Green Spot is normally an indication of low CO2 or low PO4. BBA is usually an indication of low or fluctuating CO2 levels. Since you have both GSA and BBA, I am guessing you may need to bump up the CO2 a little bit more which you have alread done. 

How much PO4 are you adding to the tank each time you dose it?

How long have you had the bulbs on the tank? They are T-8 bulbs right?


----------



## ctmpwrdcamry (May 23, 2005)

Um, 1/4 tsb every other day(I think, I should check that when i get home. I just have the spoons set out  )

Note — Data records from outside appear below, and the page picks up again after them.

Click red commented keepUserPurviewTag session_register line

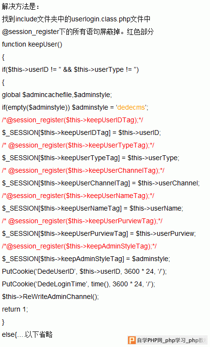[x=82, y=221]
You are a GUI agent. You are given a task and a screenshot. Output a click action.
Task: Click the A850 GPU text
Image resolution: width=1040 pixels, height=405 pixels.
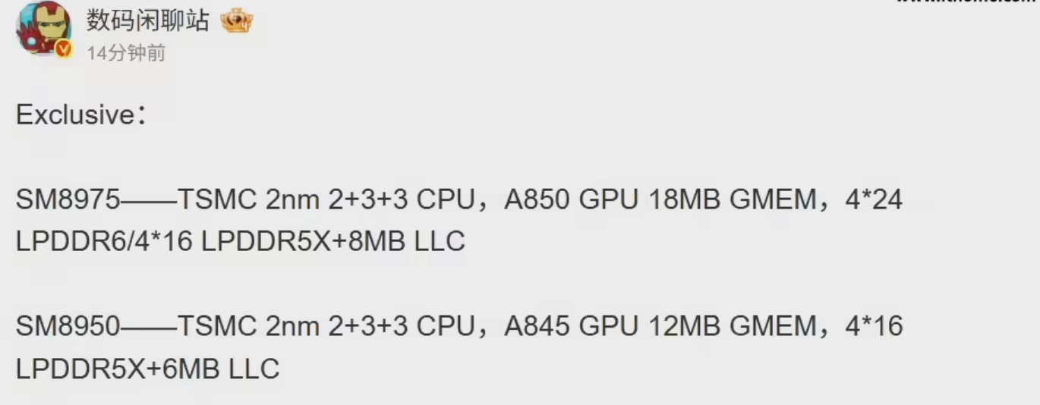(559, 200)
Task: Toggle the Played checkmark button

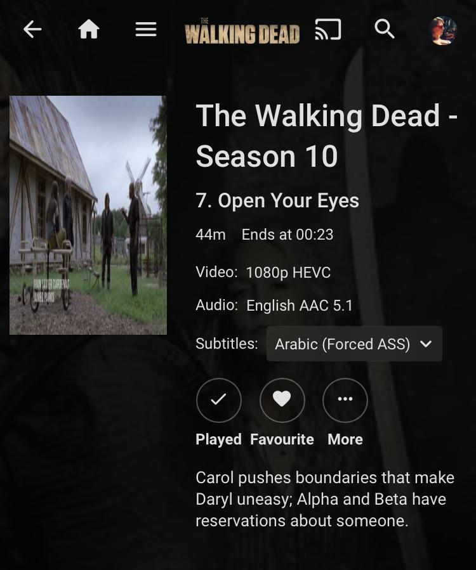Action: tap(219, 400)
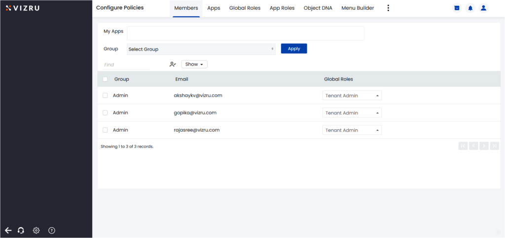The image size is (505, 238).
Task: Go to next page in pagination
Action: pos(484,146)
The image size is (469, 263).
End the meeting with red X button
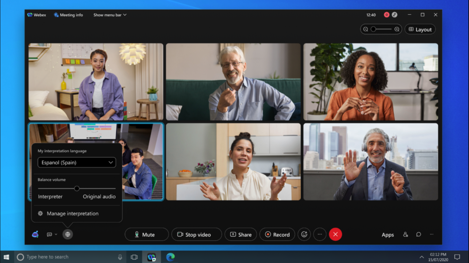pyautogui.click(x=335, y=235)
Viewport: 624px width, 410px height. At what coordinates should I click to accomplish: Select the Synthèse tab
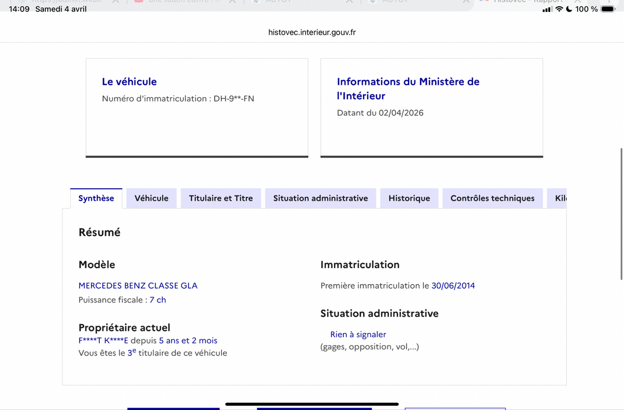click(96, 198)
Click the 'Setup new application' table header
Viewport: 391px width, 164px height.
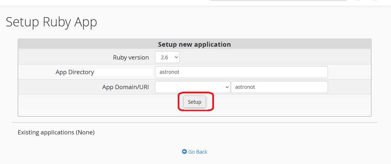coord(194,45)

The bulbs are the same ones I have been using on the tanks sense its been at my house, so about a year.


----------



## MatPat (Mar 22, 2004)

I would probably think about replacing the bulbs then  I don't think they are the cause of the algae given the CO2 problems you have been having but they do say light spectrum drops after about 6 months. Some bulbs are good until they burn out but I usually replace my linear tubes about once a year if they don't burn out sooner than that 

Let's hope you're adding 1/8th tsp of the PO4 to the tank three times a week versus 1/4 tsp. 1/4tsp of PO4 would be quite a lot to add 3x a week but I don't think it would cause any problems


----------



## redstrat (Apr 3, 2006)

What size is your tank? just currious because I have a 75g which I dose approx .6tsp KH2PO4 3times a week which according to the fertilator is something like 8.26ppm plus. If I dose anything less I start to notice GSA. I think some plants really use a lot of Phosphate. I'd definately consider uping the CO2 though, if at all possible, because it may help with both issues. 

Just my two cents.


----------



## ctmpwrdcamry (May 23, 2005)

I was wrong, I am adding half a tsp. Thats to much isnt it? I think I am adding 1/8th psm(i cant remember Mono potassium phosphate). That could be my problem right there...[smilie=r:


----------



## CincyCichlids (Oct 14, 2005)

Hey Sean,
I'd give you some recommendations about fertilizing, but I'll leave that for MatPat, he doesn't always "approve" of my fertilizing techniques.


----------



## MatPat (Mar 22, 2004)

CincyCichlids said:


> Hey Sean,
> I'd give you some recommendations about fertilizing, but I'll leave that for MatPat, he doesn't always "approve" of my fertilizing techniques.


That's because you dose tablespoons for everything


----------



## CincyCichlids (Oct 14, 2005)

<Russian Accent/on> "Tis Good for you, dah" <Russian Accent/Off>.

Now, now, lest we forget that the tablespoons were going into my 300 gallon... not a 30. I haven't had an outbreak of algae or anything, then again the tank has been under-illuminated.


----------



## ctmpwrdcamry (May 23, 2005)

CincyCichlids said:


> <Russian Accent/on> "Tis Good for you, dah" <Russian Accent/Off>.
> 
> Now, now, lest we forget that the tablespoons were going into my 300 gallon... not a 30. I haven't had an outbreak of algae or anything, then again the tank has been under-illuminated.


Tablespoons, that means you must go though lbs of stuff fast!


----------



## MatPat (Mar 22, 2004)

CincyCichlids said:


> Now, now, lest we forget that the tablespoons were going into my 300 gallon... not a 30. I haven't had an outbreak of algae or anything, then again the tank has been under-illuminated.


Living proof that adding 10ppm of NO3 and 10ppm of PO4 to a tank does not cause algae issues, even in an under illuminated tank!

I imagine the fish are doing fine also?


----------